Can I use leftover bread to make Bread Vada?

Yes, leftover bread is ideal for making Bread Vada. Stale bread absorbs water and spices better, and it helps bind the dough together, which makes the vadas crispier when fried. Fresh bread can also be used; stale bread helps get the right texture. Just soak the bread in water, squeeze out any excess moisture and continue with the recipe. Using stale bread also reduces food waste, making this a great way to repurpose old bread.
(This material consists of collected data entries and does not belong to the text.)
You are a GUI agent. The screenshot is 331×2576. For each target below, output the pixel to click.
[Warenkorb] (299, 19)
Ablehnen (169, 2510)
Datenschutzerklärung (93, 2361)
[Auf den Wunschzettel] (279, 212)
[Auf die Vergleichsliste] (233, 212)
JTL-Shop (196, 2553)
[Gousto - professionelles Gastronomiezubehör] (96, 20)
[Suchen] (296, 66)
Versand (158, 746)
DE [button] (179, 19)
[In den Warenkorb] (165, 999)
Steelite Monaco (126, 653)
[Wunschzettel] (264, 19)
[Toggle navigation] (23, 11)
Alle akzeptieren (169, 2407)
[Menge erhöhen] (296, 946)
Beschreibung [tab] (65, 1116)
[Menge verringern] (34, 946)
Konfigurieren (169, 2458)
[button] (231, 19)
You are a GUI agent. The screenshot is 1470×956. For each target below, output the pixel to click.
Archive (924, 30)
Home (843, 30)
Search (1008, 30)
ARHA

Can I prepare Bread Vada in advance?

Bread vadas are best served hot, but you may prepare the dough/bread mixture for them ahead of time and shape your vadas. Then, store them in an airtight container and refrigerate them for up to a day. Once you desire to fry them, heat oil and fry until golden and crisp. They can be reheated, but fresh frying will always have that crunchy, perfect goodness.